=== Begin Enclosure ===

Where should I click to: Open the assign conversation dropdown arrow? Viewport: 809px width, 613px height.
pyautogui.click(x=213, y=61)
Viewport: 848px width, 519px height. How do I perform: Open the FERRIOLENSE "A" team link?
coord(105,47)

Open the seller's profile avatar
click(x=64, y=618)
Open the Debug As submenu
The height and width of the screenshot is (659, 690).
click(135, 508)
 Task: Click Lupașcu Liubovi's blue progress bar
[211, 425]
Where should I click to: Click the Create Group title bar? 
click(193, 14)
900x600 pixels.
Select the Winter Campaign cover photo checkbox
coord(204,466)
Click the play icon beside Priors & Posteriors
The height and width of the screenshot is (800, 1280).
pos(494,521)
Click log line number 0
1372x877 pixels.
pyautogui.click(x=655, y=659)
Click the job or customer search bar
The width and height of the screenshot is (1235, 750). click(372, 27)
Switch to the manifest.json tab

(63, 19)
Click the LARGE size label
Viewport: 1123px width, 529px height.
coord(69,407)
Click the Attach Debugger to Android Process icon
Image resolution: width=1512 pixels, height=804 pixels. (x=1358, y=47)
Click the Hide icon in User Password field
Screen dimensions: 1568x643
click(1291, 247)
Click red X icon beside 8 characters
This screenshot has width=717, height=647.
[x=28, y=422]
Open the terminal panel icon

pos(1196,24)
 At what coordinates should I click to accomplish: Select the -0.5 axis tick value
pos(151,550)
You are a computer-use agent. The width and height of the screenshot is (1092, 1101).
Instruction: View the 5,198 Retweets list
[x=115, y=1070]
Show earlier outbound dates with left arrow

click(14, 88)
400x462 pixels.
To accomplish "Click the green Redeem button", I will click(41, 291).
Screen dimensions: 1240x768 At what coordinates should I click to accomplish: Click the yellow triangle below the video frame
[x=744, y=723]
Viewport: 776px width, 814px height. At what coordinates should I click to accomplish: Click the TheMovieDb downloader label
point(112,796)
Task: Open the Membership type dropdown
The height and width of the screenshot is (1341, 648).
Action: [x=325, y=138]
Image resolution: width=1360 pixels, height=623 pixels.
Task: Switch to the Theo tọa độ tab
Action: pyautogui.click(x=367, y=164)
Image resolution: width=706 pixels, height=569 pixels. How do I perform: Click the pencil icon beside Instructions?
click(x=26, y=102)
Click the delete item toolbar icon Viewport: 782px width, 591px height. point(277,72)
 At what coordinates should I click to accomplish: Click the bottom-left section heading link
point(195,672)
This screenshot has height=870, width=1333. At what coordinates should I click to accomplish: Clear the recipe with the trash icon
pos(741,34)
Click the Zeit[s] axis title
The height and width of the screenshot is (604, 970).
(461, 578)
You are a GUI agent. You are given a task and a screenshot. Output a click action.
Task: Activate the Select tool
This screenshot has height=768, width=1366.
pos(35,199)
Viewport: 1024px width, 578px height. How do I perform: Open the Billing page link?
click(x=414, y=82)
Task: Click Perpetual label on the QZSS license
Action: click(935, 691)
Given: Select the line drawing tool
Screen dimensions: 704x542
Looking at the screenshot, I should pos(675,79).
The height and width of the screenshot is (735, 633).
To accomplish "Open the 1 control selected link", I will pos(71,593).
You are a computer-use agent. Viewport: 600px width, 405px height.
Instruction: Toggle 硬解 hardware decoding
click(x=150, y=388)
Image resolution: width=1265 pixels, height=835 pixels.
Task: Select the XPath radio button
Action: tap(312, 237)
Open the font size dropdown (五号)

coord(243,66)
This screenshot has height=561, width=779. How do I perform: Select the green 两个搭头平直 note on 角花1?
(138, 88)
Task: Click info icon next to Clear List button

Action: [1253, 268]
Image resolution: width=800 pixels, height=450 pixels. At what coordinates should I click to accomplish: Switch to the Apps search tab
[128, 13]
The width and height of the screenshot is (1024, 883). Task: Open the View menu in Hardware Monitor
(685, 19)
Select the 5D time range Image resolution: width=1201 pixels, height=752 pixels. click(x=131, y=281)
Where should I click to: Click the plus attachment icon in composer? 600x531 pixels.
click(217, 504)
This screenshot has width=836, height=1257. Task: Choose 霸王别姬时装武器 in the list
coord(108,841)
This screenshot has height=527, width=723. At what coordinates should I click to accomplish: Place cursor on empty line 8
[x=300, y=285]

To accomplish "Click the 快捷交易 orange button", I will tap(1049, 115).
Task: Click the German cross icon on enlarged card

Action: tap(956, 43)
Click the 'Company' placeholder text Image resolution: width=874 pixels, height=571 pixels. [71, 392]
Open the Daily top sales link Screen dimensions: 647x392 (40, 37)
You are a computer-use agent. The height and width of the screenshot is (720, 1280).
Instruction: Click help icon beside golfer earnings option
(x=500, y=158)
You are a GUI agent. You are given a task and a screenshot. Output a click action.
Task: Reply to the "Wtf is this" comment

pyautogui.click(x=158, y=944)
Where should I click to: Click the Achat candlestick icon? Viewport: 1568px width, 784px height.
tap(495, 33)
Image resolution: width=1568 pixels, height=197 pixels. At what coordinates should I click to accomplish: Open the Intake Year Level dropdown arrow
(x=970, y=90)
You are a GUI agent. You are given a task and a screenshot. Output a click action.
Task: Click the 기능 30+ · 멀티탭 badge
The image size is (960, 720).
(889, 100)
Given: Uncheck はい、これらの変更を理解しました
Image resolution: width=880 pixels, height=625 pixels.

=== End Enclosure ===

- [Exercise objective]: Write out every record, exactly as written.

- [Answer to this exercise]:
Where should I click to: Open the assign conversation dropdown arrow? Viewport: 809px width, 613px height.
pyautogui.click(x=213, y=61)
Viewport: 848px width, 519px height. How do I perform: Open the FERRIOLENSE "A" team link?
coord(105,47)

Open the seller's profile avatar
click(x=64, y=618)
Open the Debug As submenu
The height and width of the screenshot is (659, 690).
click(135, 508)
 Task: Click Lupașcu Liubovi's blue progress bar
[211, 425]
Where should I click to: Click the Create Group title bar? 
click(193, 14)
900x600 pixels.
Select the Winter Campaign cover photo checkbox
coord(204,466)
Click the play icon beside Priors & Posteriors
The height and width of the screenshot is (800, 1280).
pos(494,521)
Click log line number 0
1372x877 pixels.
pyautogui.click(x=655, y=659)
Click the job or customer search bar
The width and height of the screenshot is (1235, 750). click(372, 27)
Switch to the manifest.json tab

(63, 19)
Click the LARGE size label
Viewport: 1123px width, 529px height.
coord(69,407)
Click the Attach Debugger to Android Process icon
Image resolution: width=1512 pixels, height=804 pixels. (x=1358, y=47)
Click the Hide icon in User Password field
Screen dimensions: 1568x643
click(1291, 247)
Click red X icon beside 8 characters
This screenshot has width=717, height=647.
[x=28, y=422]
Open the terminal panel icon

pos(1196,24)
 At what coordinates should I click to accomplish: Select the -0.5 axis tick value
pos(151,550)
You are a computer-use agent. The width and height of the screenshot is (1092, 1101).
Instruction: View the 5,198 Retweets list
[x=115, y=1070]
Show earlier outbound dates with left arrow

click(14, 88)
400x462 pixels.
To accomplish "Click the green Redeem button", I will click(41, 291).
Screen dimensions: 1240x768 At what coordinates should I click to accomplish: Click the yellow triangle below the video frame
[x=744, y=723]
Viewport: 776px width, 814px height. At what coordinates should I click to accomplish: Click the TheMovieDb downloader label
point(112,796)
Task: Open the Membership type dropdown
The height and width of the screenshot is (1341, 648).
Action: [x=325, y=138]
Image resolution: width=1360 pixels, height=623 pixels.
Task: Switch to the Theo tọa độ tab
Action: pyautogui.click(x=367, y=164)
Image resolution: width=706 pixels, height=569 pixels. How do I perform: Click the pencil icon beside Instructions?
click(x=26, y=102)
Click the delete item toolbar icon Viewport: 782px width, 591px height. point(277,72)
 At what coordinates should I click to accomplish: Click the bottom-left section heading link
point(195,672)
This screenshot has height=870, width=1333. At what coordinates should I click to accomplish: Clear the recipe with the trash icon
pos(741,34)
Click the Zeit[s] axis title
The height and width of the screenshot is (604, 970).
(461, 578)
You are a GUI agent. You are given a task and a screenshot. Output a click action.
Task: Activate the Select tool
This screenshot has height=768, width=1366.
pos(35,199)
Viewport: 1024px width, 578px height. How do I perform: Open the Billing page link?
click(x=414, y=82)
Task: Click Perpetual label on the QZSS license
Action: click(935, 691)
Given: Select the line drawing tool
Screen dimensions: 704x542
Looking at the screenshot, I should pos(675,79).
The height and width of the screenshot is (735, 633).
To accomplish "Open the 1 control selected link", I will pos(71,593).
You are a computer-use agent. Viewport: 600px width, 405px height.
Instruction: Toggle 硬解 hardware decoding
click(x=150, y=388)
Image resolution: width=1265 pixels, height=835 pixels.
Task: Select the XPath radio button
Action: tap(312, 237)
Open the font size dropdown (五号)

coord(243,66)
This screenshot has height=561, width=779. How do I perform: Select the green 两个搭头平直 note on 角花1?
(138, 88)
Task: Click info icon next to Clear List button

Action: [1253, 268]
Image resolution: width=800 pixels, height=450 pixels. At what coordinates should I click to accomplish: Switch to the Apps search tab
[128, 13]
The width and height of the screenshot is (1024, 883). Task: Open the View menu in Hardware Monitor
(685, 19)
Select the 5D time range Image resolution: width=1201 pixels, height=752 pixels. click(x=131, y=281)
Where should I click to: Click the plus attachment icon in composer? 600x531 pixels.
click(217, 504)
This screenshot has width=836, height=1257. Task: Choose 霸王别姬时装武器 in the list
coord(108,841)
This screenshot has height=527, width=723. At what coordinates should I click to accomplish: Place cursor on empty line 8
[x=300, y=285]

To accomplish "Click the 快捷交易 orange button", I will tap(1049, 115).
Task: Click the German cross icon on enlarged card

Action: tap(956, 43)
Click the 'Company' placeholder text Image resolution: width=874 pixels, height=571 pixels. [71, 392]
Open the Daily top sales link Screen dimensions: 647x392 (40, 37)
You are a computer-use agent. The height and width of the screenshot is (720, 1280).
Instruction: Click help icon beside golfer earnings option
(x=500, y=158)
You are a GUI agent. You are given a task and a screenshot. Output a click action.
Task: Reply to the "Wtf is this" comment

pyautogui.click(x=158, y=944)
Where should I click to: Click the Achat candlestick icon? Viewport: 1568px width, 784px height.
tap(495, 33)
Image resolution: width=1568 pixels, height=197 pixels. At what coordinates should I click to accomplish: Open the Intake Year Level dropdown arrow
(x=970, y=90)
You are a GUI agent. You are given a task and a screenshot. Output a click action.
Task: Click the 기능 30+ · 멀티탭 badge
The image size is (960, 720).
(889, 100)
Given: Uncheck はい、これらの変更を理解しました
Image resolution: width=880 pixels, height=625 pixels.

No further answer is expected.